Короче, оппозиция между диспозициями Антуана и Люнье-По получает свое законченное определение, т. е. полную историческую конкретность, только в конкретном пространстве. Она принимает форму системы обнаруживающихся повсеместно оппозиций — между писателями, газетами и критиками, поддерживающими тот или другой театр, между авторами, избираемыми для постановок и между содержанием выбираемых пьес: с одной стороны — «кусок жизни», кое в чем напоминающий водевиль, у Антуана; с другой стороны — изощренные интеллектуальные поиски, вдохновленные провозглашенной Малларме идеей многоуровневого произведения, у Люнье-По.

Есть все основания полагать, что, как показывает рассмотренный случай, влияние диспозиций (и объяснительная сила «социального происхождения») особенно велико в тех случаях, когда речь идет о нарождающихся позициях, позициях, которые еще предстоит установить (но не в случае с позициями уже готовыми, установившимися, и, следовательно, способными навязывать занимающим их агентам свои собственные нормы); и, шире, что отпущенная диспозициям «свобода» варьируется в зависимости от состояния поля (в частности от того, насколько оно автономно), от занимаемой в поле позиции и от степени институализации соответствующего этой позиции «поста».

Манифестации невозможно вывести из диспозиций.

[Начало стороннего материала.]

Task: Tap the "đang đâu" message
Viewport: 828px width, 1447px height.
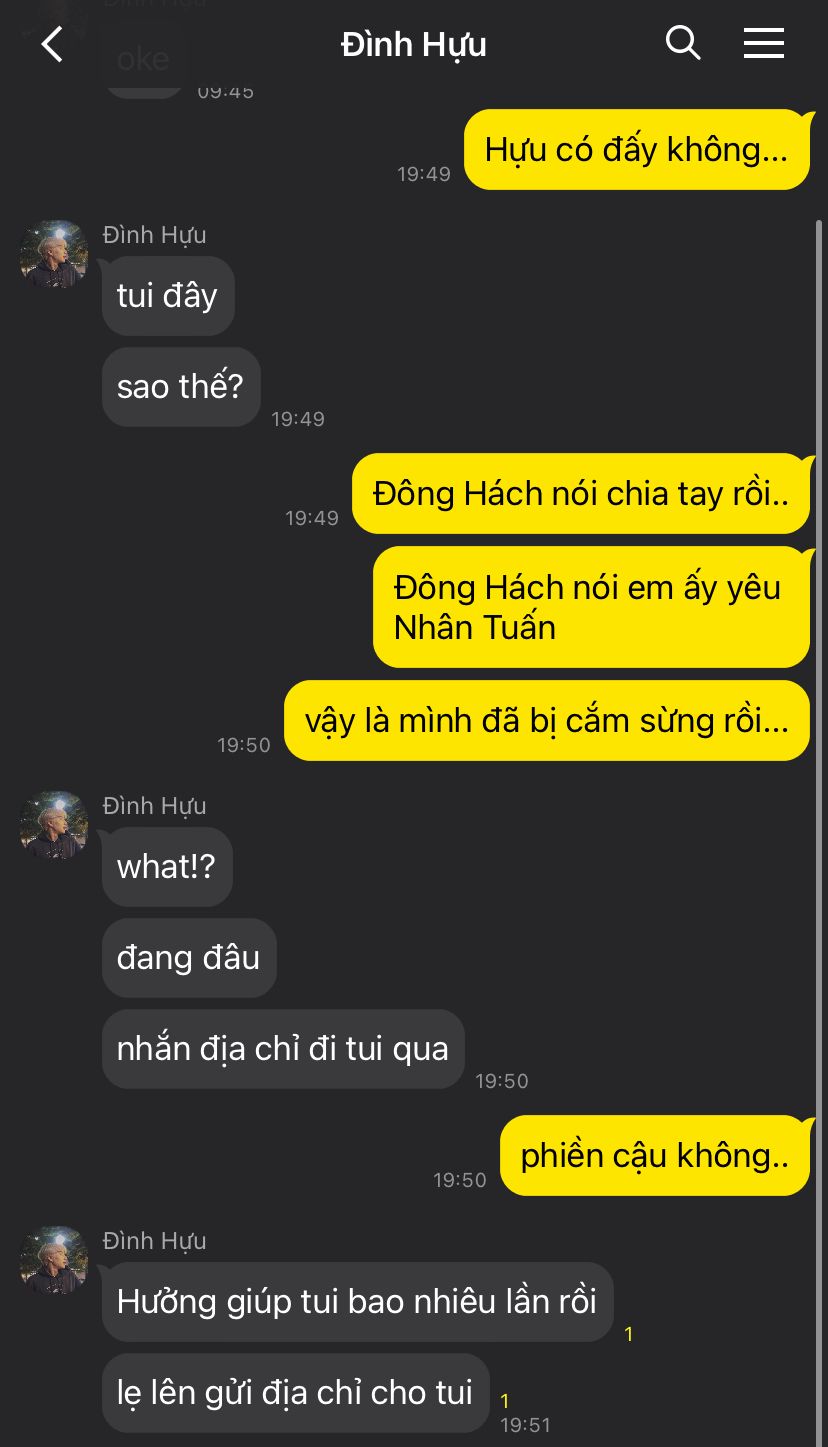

Столь же невозможно их прямое соотнесение с позициями. Тождественности позиций еще недостаточно для образования литературных или артистических групп, хотя она и способствует сближениям и обменам. Примером могут служить приверженцы «искусства для искусства», которые, как показал Кассань (op. cit., р. 103-134), были связаны отношениями симпатии и взаимопочитания. Готье приглашает на свои «вторники» Флобера, Теодора де Банвиля, Гонкуров, Бодлера. Флобера и Бодлера сближают обстоятельства судебных процессов над ними и одновременность литературных дебютов. Флобер и Гонкуры очень высоко оценивали творчество друг друга, и именно у Флобера Гонкуры познакомились с Буйе. Теодор де Банвиль и Бодлер были старыми друзьями. Луи Менар, близкий друг Бодлера, Леконта де Лиля и Банвиля, становится частым посетителем Ренана. Барбе д'Оревильи был одним из самых горячих защитников Флобера. Эффект поля способствует сближению между теми, кто занимает идентичные или соседние позиции в объективном пространстве. Однако соседства позиций недостаточно для того, чтобы обусловить сосредоточение в единую группу — корпорацию [le rаssemblement en corps], и вызвать эффект корпоративности, из которого самые знаменитые литературные и артистические группы извлекают огромные символические прибыли — вплоть до (и даже посредством) более или менее скандальных разрывов, прекращающих их существование.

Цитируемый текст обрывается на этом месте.